Whether you're just having your friends over for brunch or throwing a shower or birthday celebration, adding yoga can instantly make the day more intimate, says Cyndi Lee, founder of Om Yoga Center in New York. "When you practice together, you begin breathing together and your hearts begin beating together," she says. "It can be subtle but powerful."
The best teacher for your party is one you are familiar with. Try out a class at a studio near your home, but call ahead of time and ask which instructors can be hired for home parties, suggests Lee. Here are some questions you should ask to help you choose the right instructor for the job:
--Does she have experience teaching multi-level classes? Some of your guests may have a great deal of yoga experience while others may have none at all.
--Does she have a serious or lighthearted teaching style? You want someone who will help you create a celebratory atmosphere.
--How much does she charge? Expect to pay as much as $150 to $200 for an hour and a half of instruction.
Yoga mats are a must; other props such as blocks, straps, and blankets aren't essential but can make difficult poses more comfortable. Ask your guests to wear comfortable, loose clothing -- no shoes required!

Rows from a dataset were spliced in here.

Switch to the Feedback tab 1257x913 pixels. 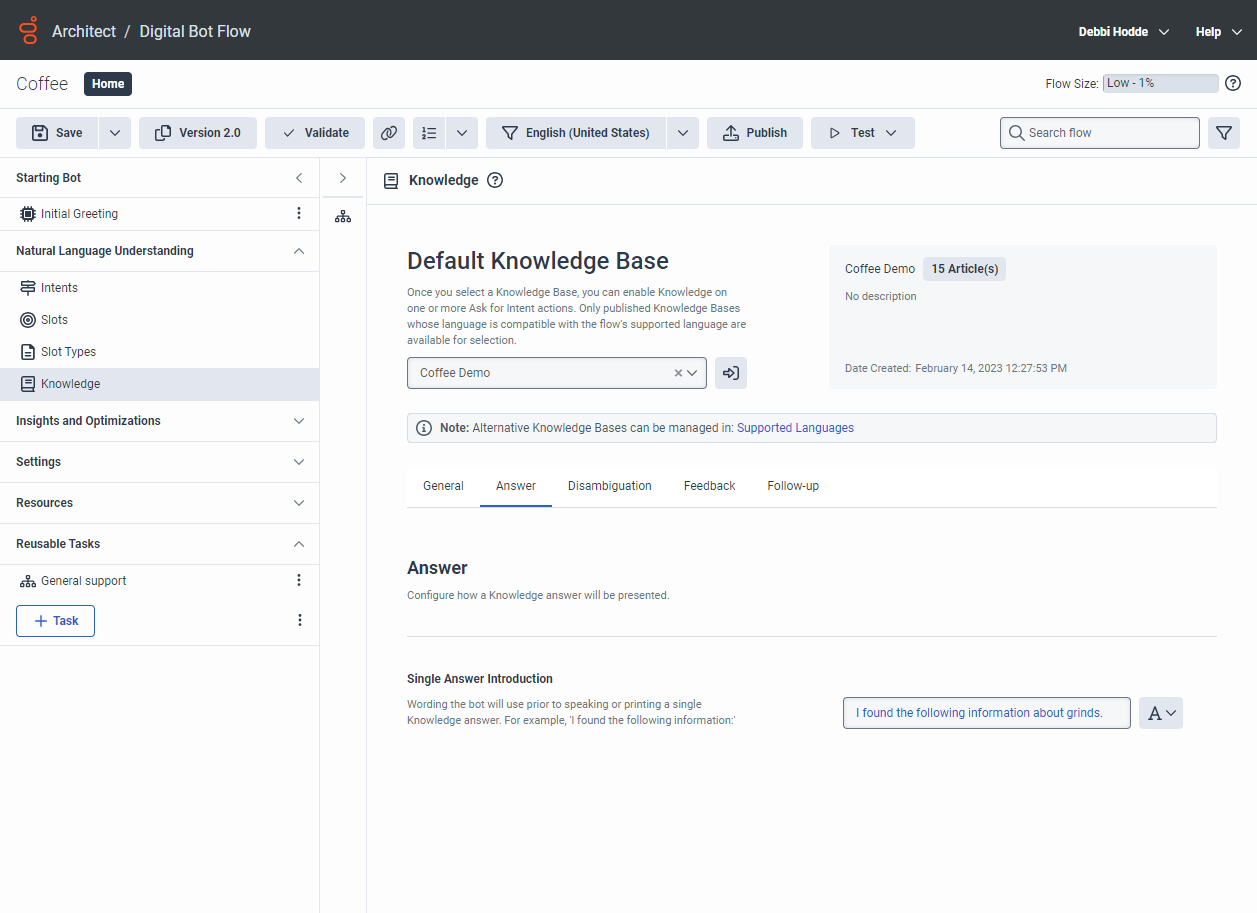(709, 486)
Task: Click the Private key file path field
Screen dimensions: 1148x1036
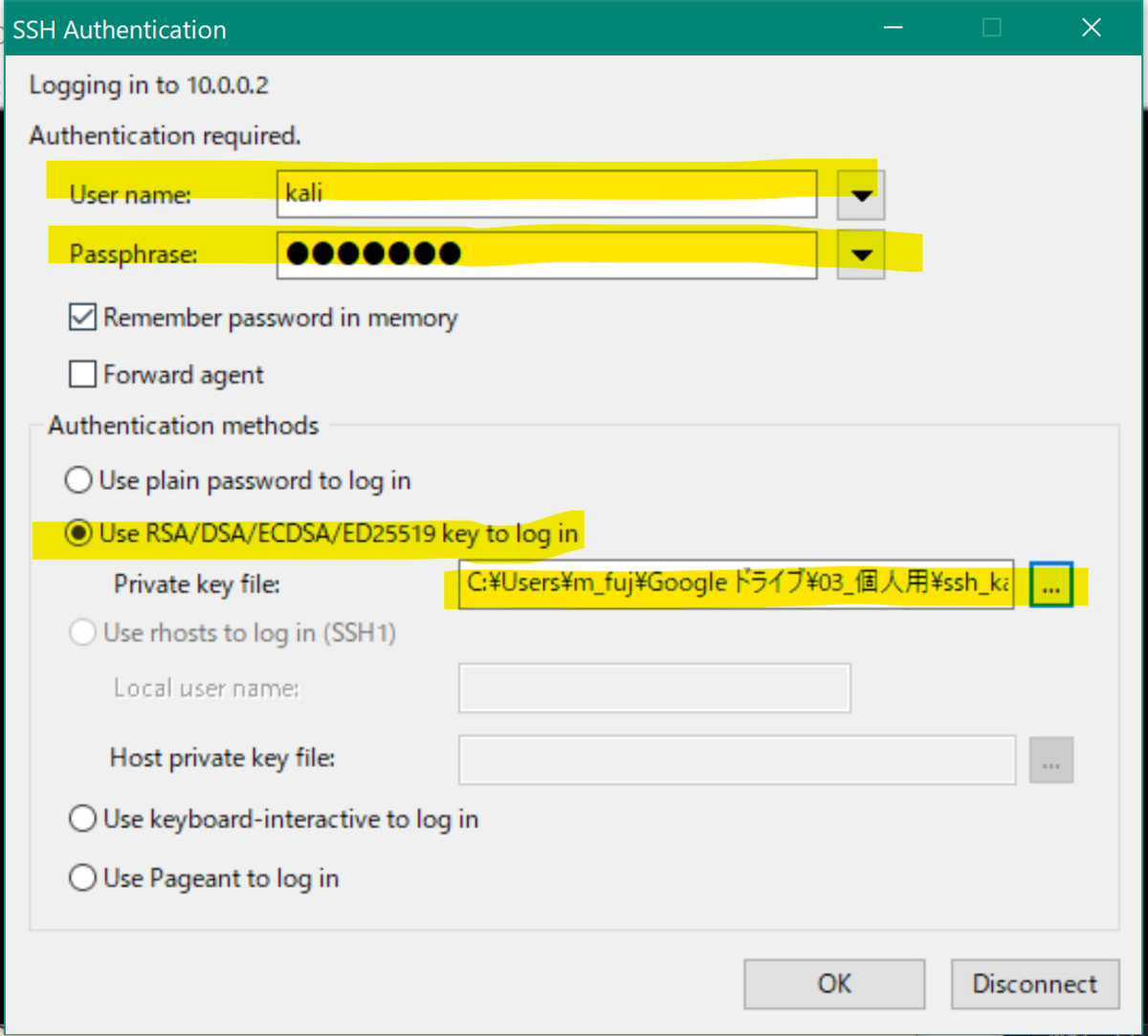Action: point(735,584)
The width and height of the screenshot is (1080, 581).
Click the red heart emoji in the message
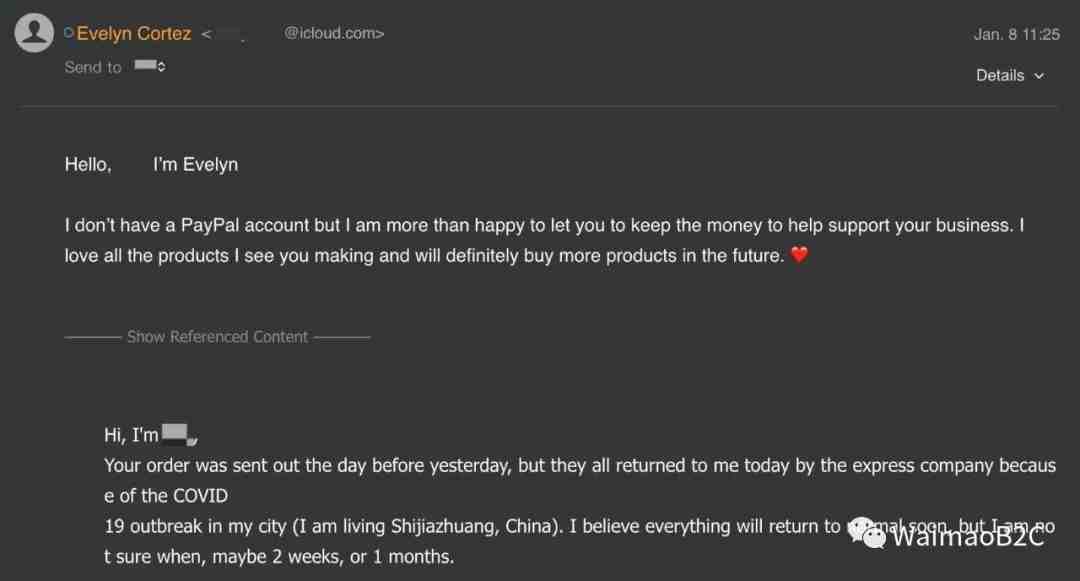799,255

You don't have to clear out your living room and paint it in the Saffron of the Dalai Lama's robes in order to set a serene tone for your party. Dimming the lights and adding candles is the easiest way to create calm. Or, you can take it outside for a back-to-nature approach. Either way, you'll want to make sure you have enough space for mats -- plus a few feet of elbow room -- for all your guests.
Provide water before and during the class, and serve light, healthy treats after. Try prepared spring rolls cut in half and displayed on an Asian-inspired tray, dried fruit and nuts served in paper muffin cups, Indian pappadam crisps, and fresh fruit salad or edamame flecked with sea salt. Mugs of herbal green tea make a perfect ending for this laid-back get-together.